Rows from a screen grounding dataset
______________________________

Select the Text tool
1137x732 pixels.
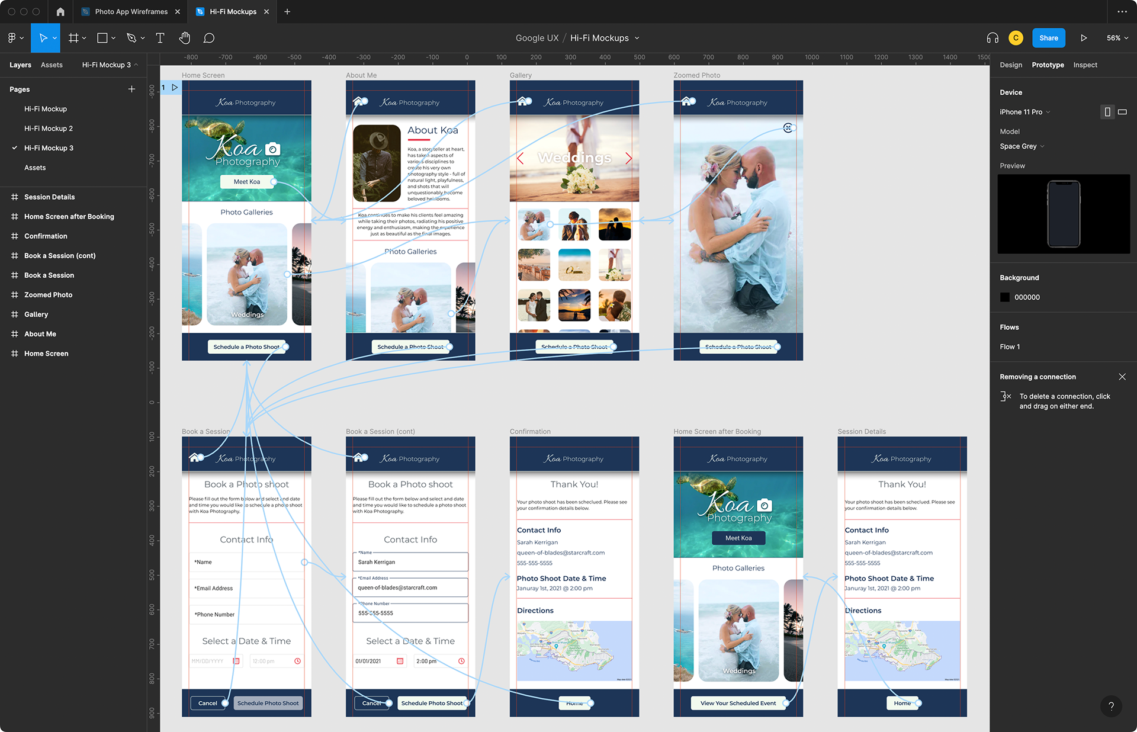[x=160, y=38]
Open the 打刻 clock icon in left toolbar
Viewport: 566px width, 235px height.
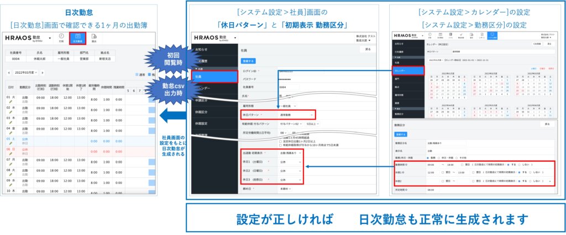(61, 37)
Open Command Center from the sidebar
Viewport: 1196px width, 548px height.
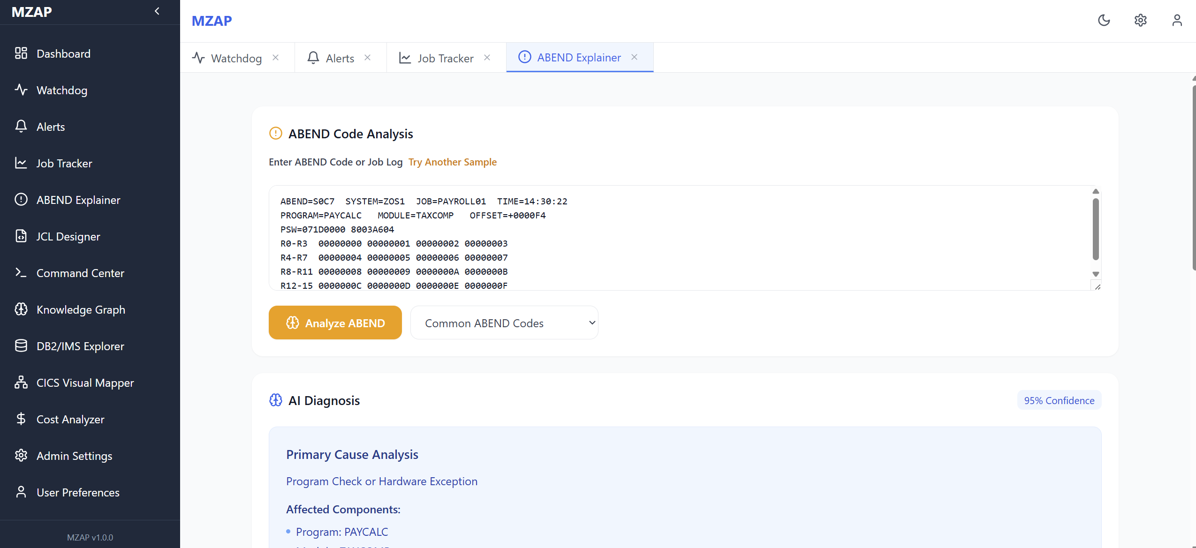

______________________________

→ Requirement:
Update the records above so that every "Open" becomes "Click" and nothing else changes. Leave the pictures out of your answer.

→ Expected output:
Select the Text tool
1137x732 pixels.
[x=160, y=38]
Click the 打刻 clock icon in left toolbar
Viewport: 566px width, 235px height.
(61, 37)
Click Command Center from the sidebar
Viewport: 1196px width, 548px height.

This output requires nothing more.